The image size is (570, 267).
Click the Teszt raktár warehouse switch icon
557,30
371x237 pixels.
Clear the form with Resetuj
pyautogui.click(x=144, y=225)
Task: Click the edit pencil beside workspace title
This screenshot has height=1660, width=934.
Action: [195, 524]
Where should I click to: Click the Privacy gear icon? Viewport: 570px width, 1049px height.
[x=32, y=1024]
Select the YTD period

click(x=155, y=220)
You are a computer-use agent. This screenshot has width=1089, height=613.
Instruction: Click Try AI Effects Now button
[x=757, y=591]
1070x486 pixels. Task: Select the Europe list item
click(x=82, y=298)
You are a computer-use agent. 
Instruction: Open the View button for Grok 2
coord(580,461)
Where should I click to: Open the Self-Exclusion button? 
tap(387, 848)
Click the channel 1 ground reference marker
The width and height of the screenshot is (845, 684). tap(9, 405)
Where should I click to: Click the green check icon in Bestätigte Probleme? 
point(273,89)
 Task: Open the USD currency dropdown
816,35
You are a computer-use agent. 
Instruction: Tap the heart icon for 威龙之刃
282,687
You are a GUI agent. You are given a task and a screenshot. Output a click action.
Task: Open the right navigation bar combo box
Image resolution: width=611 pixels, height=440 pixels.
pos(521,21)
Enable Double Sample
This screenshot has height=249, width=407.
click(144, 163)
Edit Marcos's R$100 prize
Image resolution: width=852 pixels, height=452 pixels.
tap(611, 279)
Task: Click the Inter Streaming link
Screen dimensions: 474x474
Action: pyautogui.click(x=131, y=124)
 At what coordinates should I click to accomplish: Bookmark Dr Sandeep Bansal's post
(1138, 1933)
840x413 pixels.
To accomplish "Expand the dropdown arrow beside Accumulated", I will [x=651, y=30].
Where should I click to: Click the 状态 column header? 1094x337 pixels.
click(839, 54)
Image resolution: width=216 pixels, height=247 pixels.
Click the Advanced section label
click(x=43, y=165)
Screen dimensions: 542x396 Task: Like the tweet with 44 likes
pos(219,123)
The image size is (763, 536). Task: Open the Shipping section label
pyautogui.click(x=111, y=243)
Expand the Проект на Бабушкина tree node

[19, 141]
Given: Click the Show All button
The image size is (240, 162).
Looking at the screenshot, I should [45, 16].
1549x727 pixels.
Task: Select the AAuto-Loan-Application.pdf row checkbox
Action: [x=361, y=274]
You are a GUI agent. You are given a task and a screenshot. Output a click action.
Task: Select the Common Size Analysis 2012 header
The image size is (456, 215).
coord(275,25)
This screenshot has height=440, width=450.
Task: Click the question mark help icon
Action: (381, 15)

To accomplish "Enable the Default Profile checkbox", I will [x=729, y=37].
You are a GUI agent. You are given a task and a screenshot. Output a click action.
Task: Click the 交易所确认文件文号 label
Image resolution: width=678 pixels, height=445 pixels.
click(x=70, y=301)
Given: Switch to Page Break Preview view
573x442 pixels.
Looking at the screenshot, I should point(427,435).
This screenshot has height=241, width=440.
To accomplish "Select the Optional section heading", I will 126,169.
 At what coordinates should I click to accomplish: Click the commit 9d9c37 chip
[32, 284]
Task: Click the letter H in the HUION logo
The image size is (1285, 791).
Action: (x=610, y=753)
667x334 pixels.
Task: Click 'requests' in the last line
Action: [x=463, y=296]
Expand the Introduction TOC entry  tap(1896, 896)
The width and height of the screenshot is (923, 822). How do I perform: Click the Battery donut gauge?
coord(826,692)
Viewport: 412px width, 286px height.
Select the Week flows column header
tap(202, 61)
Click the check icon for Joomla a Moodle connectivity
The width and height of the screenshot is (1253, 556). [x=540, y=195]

**Work request**
Return, from the entries, each line that holds "will".

**Solution**
To accomplish "Expand the dropdown arrow beside Accumulated", I will [x=651, y=30].
To accomplish "Enable the Default Profile checkbox", I will [x=729, y=37].
To accomplish "Select the Optional section heading", I will 126,169.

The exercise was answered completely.